(SOURCE MATERIAL)

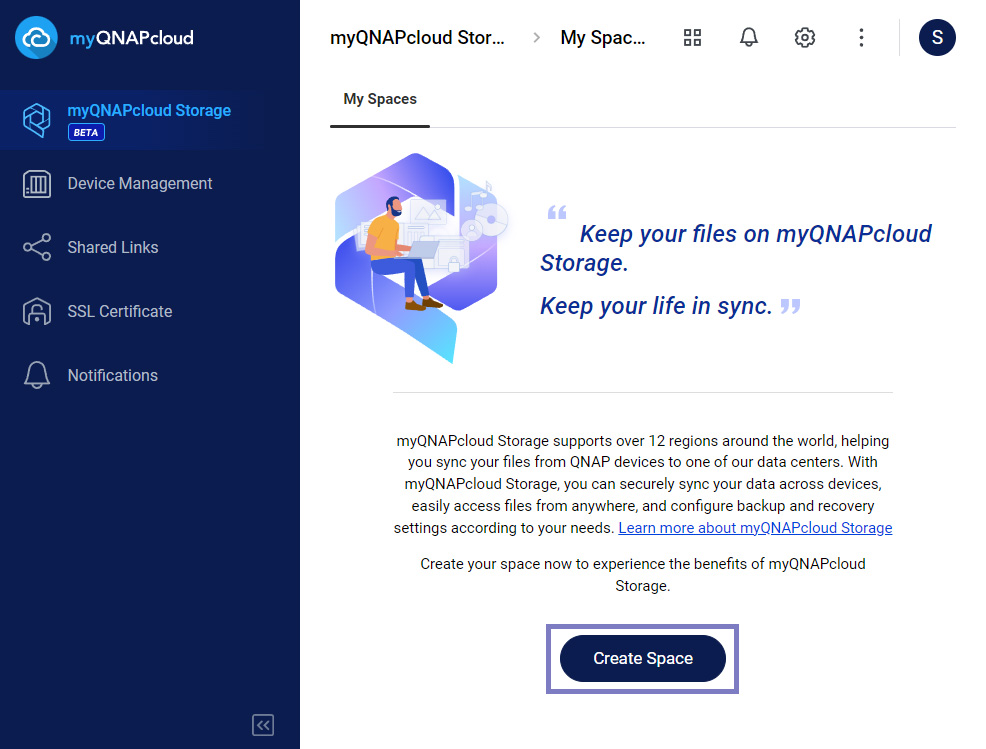Open the settings gear in header
The width and height of the screenshot is (986, 749).
805,38
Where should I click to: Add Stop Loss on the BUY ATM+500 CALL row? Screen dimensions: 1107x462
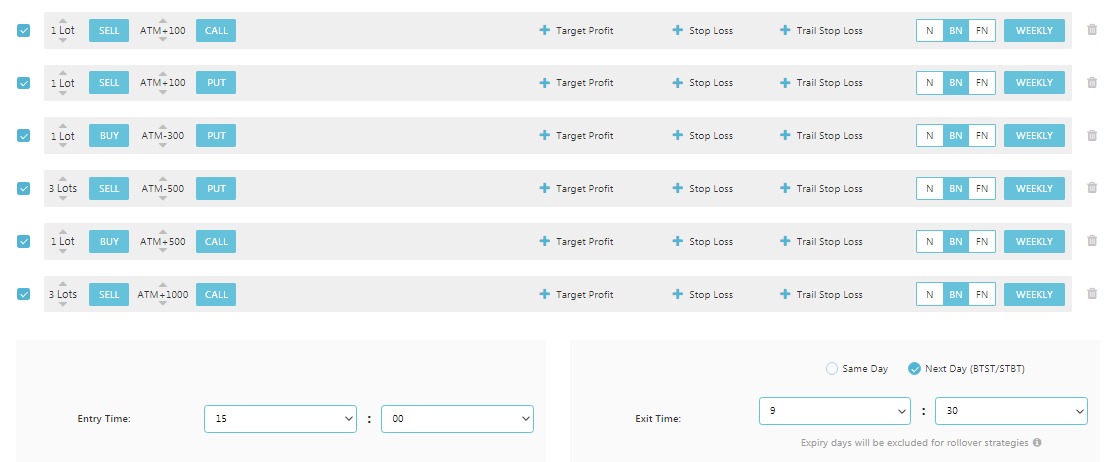pos(702,242)
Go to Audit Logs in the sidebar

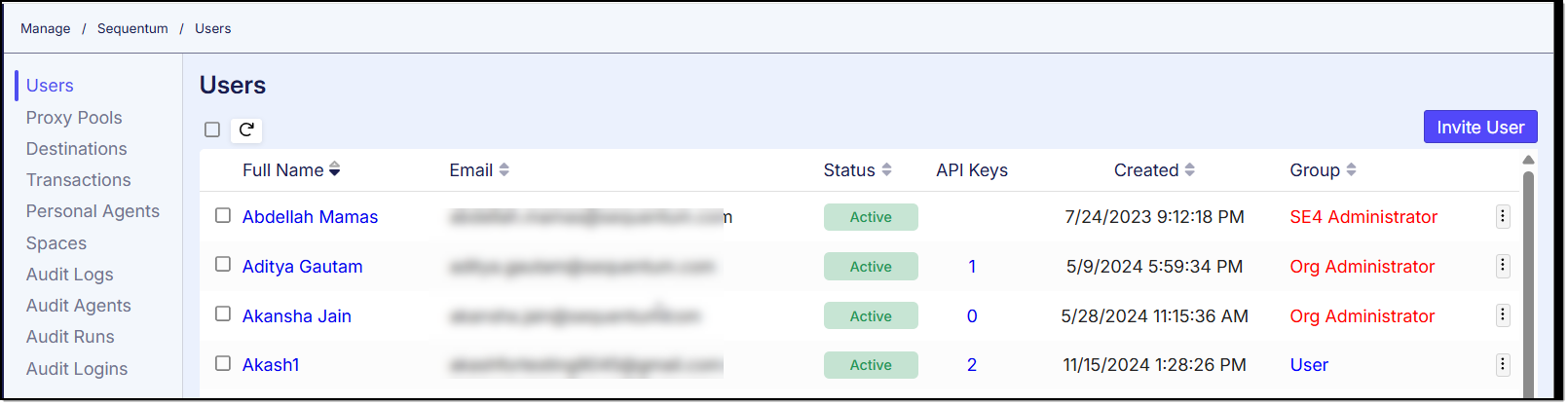click(x=69, y=275)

(End SOURCE MATERIAL)

WHAT TO WORK ON — Leave out every picture and write out exactly the lines running from the line containing "Where should I" to the end of the listing above.

TASK RESULT —
Where should I click to: Add Stop Loss on the BUY ATM+500 CALL row? Screen dimensions: 1107x462
pos(702,242)
Go to Audit Logs in the sidebar

click(x=69, y=275)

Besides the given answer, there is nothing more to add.